Small Area Estimation R Package


I have posted an early Windows installer for a package that makes tract level synthetic data from PUMS data. It has the feature of being able to merge in the Supplemental Poverty Measure PUMS data files should you want to use variables in that dataset. See for more information and a link to the GitHub webpage.

Feedback welcome, The package is an early development version.

Dave Dorer

A Linux (developed on Ubuntu) installer is also available.  You need gcc to compile one C routine.

  • I just posted a 0.7 updated windows installer Wed 20 Dec 2023 at about 11:30 am

    The package works with 2022 ACS marginal 5 year tables and 2022 1 year PUMS data.  Watch out - the 2022 1 year PUMS data uses the 2022 PUMA FIPS codes which are different from the 2021 FIPS codes.  The 2022 5 year PUMS data is due out 24 Jan 2024

    The current Supplemental Poverty Measure PUMS data is 1 year 2021 data which merges with the 2021 1 year "regular" PUMS data.


  • One more thing,

    Nonprofit 501(c)(3) and government entities have access to free support to get the package working (including zoom sessions)


  • Dear DUG,

    I've posted a version 0.8 Windows installer/zip file.  It includes functions to compute  replicate weights and MoE's for tabulations of synthetic data.


  • Dear All,

    I continue to add functions most of which are diagnostic and test the model fit.  If you downloaded earlier you might download the package again and run install.packages("PAT",repos=NULL).  For example there is a new function (not documented yet) that takes previously created synthetic data for census tracks, aggregates the synthetic data "up" to the county subdivision ("CSD" or cosub level) and then checks the CSD synthetic data marginal tables against Detail ACS tables for the CSD.  The following statistic is computed:

     delta ==  synthetic data tablulation - Detail table "Est";

    then compute 1.645*delta / Detail table MoE.

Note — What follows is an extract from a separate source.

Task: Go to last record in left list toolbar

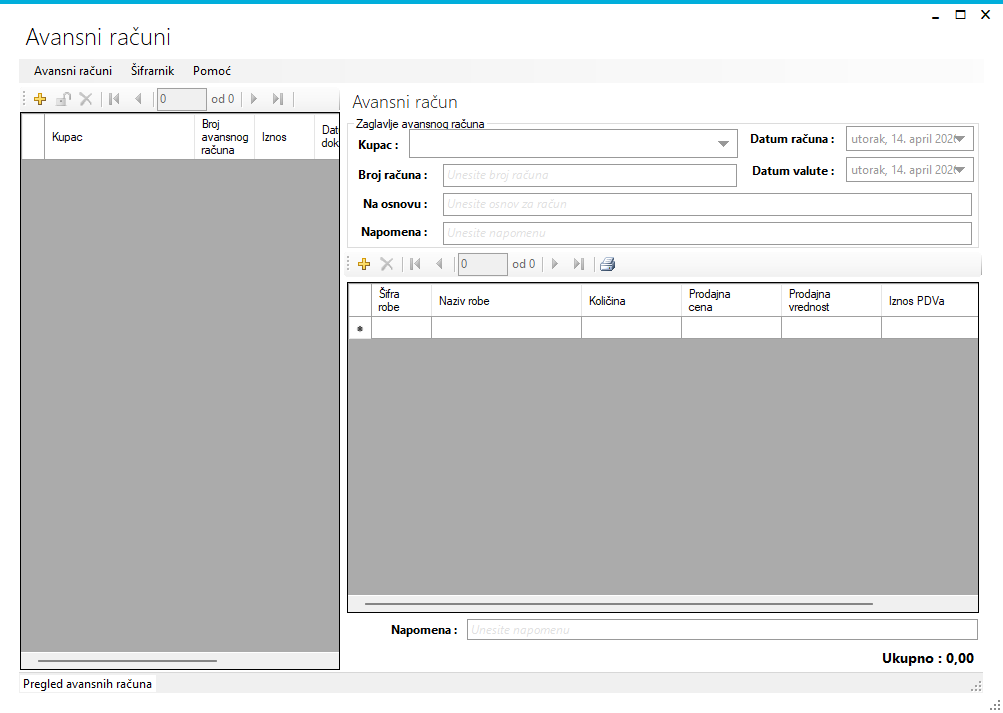Action: pyautogui.click(x=278, y=99)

    This corresponds to something like a standardized residual for the synthetic data table fit and can be used to locate table cells with a bad fit.

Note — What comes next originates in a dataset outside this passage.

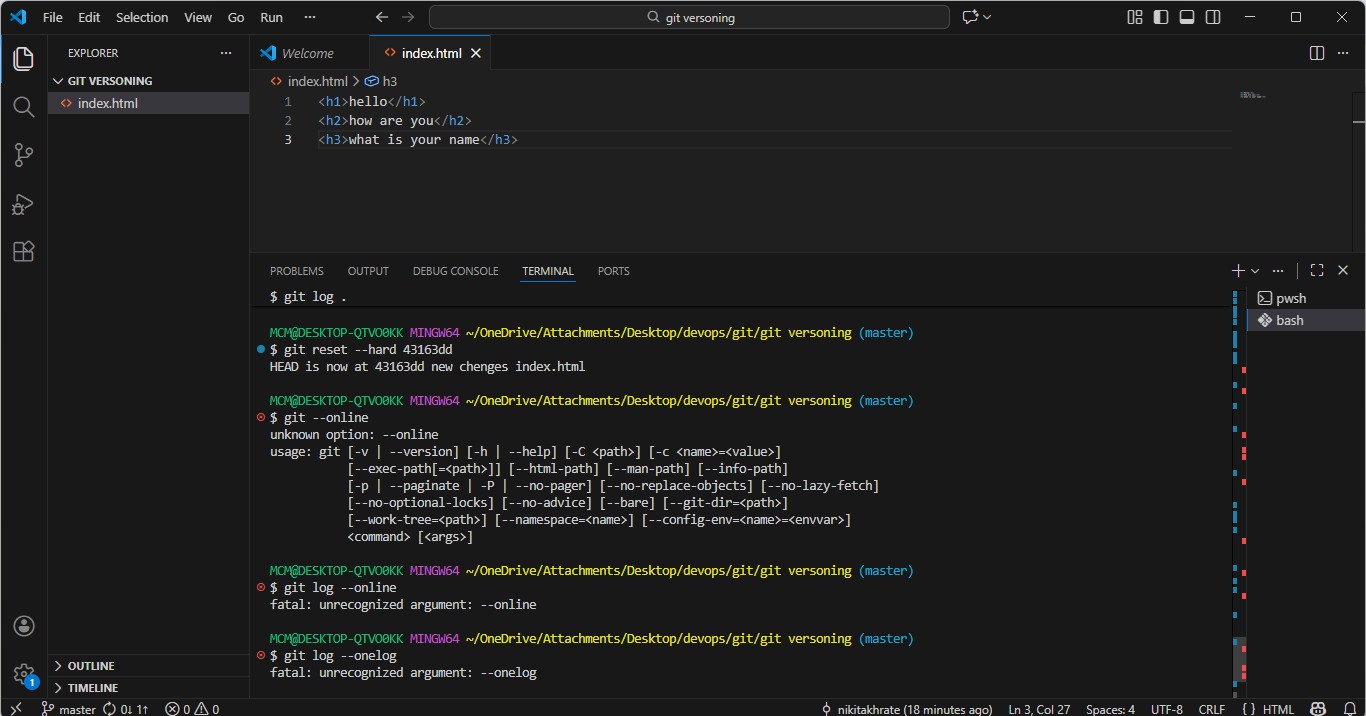Open the Selection menu
Viewport: 1366px width, 716px height.
(142, 17)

    In general you wouldn't expect the aggregated CSD synthetic data marginals to agree exactly with the CSD Detail tables as the synthetic data only fits  "lower order" interactions corresponding to the marginal tables used in the synthetic data PUMS model fit. The "higher" level interactions for the PUMS/PUMA will not be exactly the same a s the higher level interactions within the CSD.  For example the Age x Sex x Race PUMA interaction will not be the same as the Age x Sex x Race interaction within the CSD.

    Other than one user, I haven't received feedback.  It would be useful if people who have tried the package to send comments.

    Keeping with the Mission of Dorer Community Service Foundation, I am available to provide free consulting to nonprofit 501(c)(3) and government entities. See  Send email to the "info" email listed on the "Contact Us" webpage.


  • I'm continuing to work on replicate weights and standard errors. If you have tried the package or have any questions send an email to  Support is free for 501(c)(3) nonprofits and government entities.


  • Here is the latest update on the package for synthesizing tract level data from PUMA PUMS data and tract level detail tables.

    After much research and programming I am able to create replicate weights for the synthetic tract level data using a technique from:

    Fuller, Wayne A. 1998. “Replication Variance Estimation for Two-Phase Samples.” Statistica Sinica 8 (4): 1153–64.

    where you "perturb" the replicate weights from the PUMS data set using the Margin of Error for the Detail tables marginal totals.

    I'm using the R "grake" R function from the "survey" package inside the calibrate_to_estimate in the "svrep" package.  I've been able to test the method on pums data with the Age x Sex marginal from B01001 together with the Employed marginal from B23025

    This takes about 30 seconds for a single census tract. The PUMS table is Age x Sex x Race x Poverty x Employed.  This is a small set of variables and marginals.  I have run models with about a dozen PUMS variables along with about a dozen marginal tables using IPF without replicate weights. This takes about 3 days for all the tracts in a state.

    In any case I have to "dust off" my FORTRAN 77 experience and code all the matrix calculations and iteration loops so that the larger problems will be feasible in a reasonable amount to "clock" time.

    I'll release an updated package when I am further along.


    Dave Dorer

  • Where is the link? I don't see it. 

  • Go to  software tab (across the top)   takes you to  near the bottom "Link to Github website"   this will take you to the Github webpage.  Download    Then from within R use install.packages(<path to>, repos=NULL)   You need to create some folders for storing data. Also from within r use PAT.root() to set the working directory where you created the folders. Let me know if you have any difficulties or questions. You might post some information on your profile page so I know a little about your background. Send email to the address on the "Contact" page of the website. I have received feedback from only one person so I can't tell if there are any useability issues. There are vignettes on the Github web page so you can download the pdf's and read them without installing the package.